Endothelial cells are responsible for nutrient intake, oxygen transport, immune cell assimilation, and toxin defense and they rely on redox signaling molecules and redox reactions to do this. The sensitive endothelial cells experience injury and stress, just as all other cells in the body. The ability of these cells to self-repair from exposure to toxins, mechanical injury, exposure to pro-inflammatory cellular “waste” products, and infiltration from “bad cholesterol” is sparked by redox signaling molecules.. Redox signaling molecules send input to cellular receptors that control the auto-regulation of blood pressure, heart rate, and vascular tone. .
Oxidative stress causes a shift in the redox potential, and the cell is unable to maintain balance. The result is cell death, cell dysfunction, or cellular defensive adjustments. Cell death requires replacement. In youth, the body easily adjusts. With age, this cellular renewal slows down and sometimes results in scar formation.
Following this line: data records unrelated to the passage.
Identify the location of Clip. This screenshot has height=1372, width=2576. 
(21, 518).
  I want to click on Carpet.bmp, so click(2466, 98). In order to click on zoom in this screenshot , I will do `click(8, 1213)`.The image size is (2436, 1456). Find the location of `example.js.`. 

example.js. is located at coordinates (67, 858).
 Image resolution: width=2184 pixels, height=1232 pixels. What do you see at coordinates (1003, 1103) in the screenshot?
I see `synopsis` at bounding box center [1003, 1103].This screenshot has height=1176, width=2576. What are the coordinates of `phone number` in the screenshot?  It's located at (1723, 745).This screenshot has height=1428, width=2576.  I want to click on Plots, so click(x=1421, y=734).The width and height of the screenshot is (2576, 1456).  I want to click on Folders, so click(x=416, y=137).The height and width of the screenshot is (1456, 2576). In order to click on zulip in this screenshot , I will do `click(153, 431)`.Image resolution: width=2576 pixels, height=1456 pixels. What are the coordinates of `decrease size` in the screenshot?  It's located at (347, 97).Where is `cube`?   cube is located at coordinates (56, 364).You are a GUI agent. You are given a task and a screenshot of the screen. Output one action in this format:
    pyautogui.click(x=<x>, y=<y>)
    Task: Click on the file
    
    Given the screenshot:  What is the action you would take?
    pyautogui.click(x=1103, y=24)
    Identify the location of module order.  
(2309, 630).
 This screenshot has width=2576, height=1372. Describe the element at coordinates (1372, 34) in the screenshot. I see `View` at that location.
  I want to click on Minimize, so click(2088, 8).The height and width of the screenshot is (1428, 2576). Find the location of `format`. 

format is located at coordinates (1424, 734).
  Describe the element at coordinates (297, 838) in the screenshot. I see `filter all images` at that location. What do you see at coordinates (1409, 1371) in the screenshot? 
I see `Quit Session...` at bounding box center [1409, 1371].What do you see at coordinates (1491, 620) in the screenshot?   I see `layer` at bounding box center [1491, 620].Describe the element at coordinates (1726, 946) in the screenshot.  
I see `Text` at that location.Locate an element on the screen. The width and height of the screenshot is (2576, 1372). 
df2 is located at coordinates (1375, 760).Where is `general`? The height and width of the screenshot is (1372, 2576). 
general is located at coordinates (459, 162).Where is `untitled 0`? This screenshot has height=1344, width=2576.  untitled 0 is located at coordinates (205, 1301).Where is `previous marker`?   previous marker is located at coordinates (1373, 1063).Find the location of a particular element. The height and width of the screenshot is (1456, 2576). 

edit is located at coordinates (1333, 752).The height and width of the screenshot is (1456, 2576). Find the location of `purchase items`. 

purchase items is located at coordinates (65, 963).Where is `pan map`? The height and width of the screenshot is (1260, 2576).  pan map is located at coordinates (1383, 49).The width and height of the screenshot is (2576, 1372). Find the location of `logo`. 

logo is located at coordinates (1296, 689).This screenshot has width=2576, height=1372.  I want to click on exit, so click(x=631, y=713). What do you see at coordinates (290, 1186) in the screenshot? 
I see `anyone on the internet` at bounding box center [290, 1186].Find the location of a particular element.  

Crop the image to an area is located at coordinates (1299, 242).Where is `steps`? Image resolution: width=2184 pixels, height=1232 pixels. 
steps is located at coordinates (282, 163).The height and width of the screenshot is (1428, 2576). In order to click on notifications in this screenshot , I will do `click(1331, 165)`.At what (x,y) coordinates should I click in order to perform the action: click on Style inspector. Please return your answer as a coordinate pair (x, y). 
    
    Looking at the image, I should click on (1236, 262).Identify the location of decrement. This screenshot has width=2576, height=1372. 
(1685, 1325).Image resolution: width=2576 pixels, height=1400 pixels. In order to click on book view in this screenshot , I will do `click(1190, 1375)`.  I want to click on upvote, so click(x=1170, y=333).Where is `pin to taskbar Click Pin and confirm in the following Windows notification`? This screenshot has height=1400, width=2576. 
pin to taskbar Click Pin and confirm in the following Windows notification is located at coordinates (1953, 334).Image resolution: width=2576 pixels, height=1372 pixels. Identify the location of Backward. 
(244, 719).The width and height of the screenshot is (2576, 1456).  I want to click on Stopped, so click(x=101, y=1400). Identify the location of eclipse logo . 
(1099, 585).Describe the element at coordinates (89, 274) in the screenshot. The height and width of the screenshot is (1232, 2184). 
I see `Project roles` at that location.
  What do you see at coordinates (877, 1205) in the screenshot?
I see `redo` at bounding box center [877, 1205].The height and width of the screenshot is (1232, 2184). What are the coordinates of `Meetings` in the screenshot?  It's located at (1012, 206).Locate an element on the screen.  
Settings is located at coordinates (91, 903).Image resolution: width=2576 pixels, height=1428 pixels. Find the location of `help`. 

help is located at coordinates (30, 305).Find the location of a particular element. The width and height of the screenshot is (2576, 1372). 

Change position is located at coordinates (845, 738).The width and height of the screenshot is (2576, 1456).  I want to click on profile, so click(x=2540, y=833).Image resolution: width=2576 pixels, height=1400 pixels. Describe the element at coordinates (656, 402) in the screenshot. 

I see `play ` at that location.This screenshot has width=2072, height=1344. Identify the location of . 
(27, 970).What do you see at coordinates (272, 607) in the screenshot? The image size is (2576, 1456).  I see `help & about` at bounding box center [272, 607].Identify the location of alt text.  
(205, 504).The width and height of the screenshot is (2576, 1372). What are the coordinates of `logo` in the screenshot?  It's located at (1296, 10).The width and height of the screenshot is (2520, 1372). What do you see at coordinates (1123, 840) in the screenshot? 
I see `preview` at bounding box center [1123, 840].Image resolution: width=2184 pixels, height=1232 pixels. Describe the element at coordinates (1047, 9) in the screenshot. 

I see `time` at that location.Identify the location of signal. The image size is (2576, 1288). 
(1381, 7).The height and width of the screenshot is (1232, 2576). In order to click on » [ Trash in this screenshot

This is the beginning of arterial plaque, or hardening of the artery.
People who suffer from high blood pressure have been shown to have higher levels of the byproducts of oxidative stress as well as an inability to produce adequate levels of intracellular antioxidants, which help to neutralize the unstable molecules that cause oxidative stress. Oxidative stress in the cardiac muscle cells causes a chemical imbalance inside the cells and a breakdown in the mitochondria’s ability to create energy via electron chain transport system. This buildup and oxidative stress, coupled with a lack of ATP being produced by the muscle cell, causes weakness in contraction ability. Cells can actually die from exhaustion as well. Some cells weaken so much that they dilate, resulting in congestive heart failure.
Recovery from stroke requires redox balance. Redox signaling molecules render brain cells capable of redesigning both themselves and the interconnections necessary for them to perform critical functions. Redox chemistry is critical in signaling the replication of neighboring cells to replace damaged ones. Partially damaged cells seek to restore mitochondrial actions to rebuild the integrity of the cell membrane and allow nutrients in and waste out.
Solutions to cardiovascular disease can be found in balancing the diet with fewer sugars and more complex carbohydrates. Additionally, maintaining proper weight and having daily exercise along with supplementing redox signaling molecules can create a balanced physiology and prevent the damage to the vessels from oxidative stress.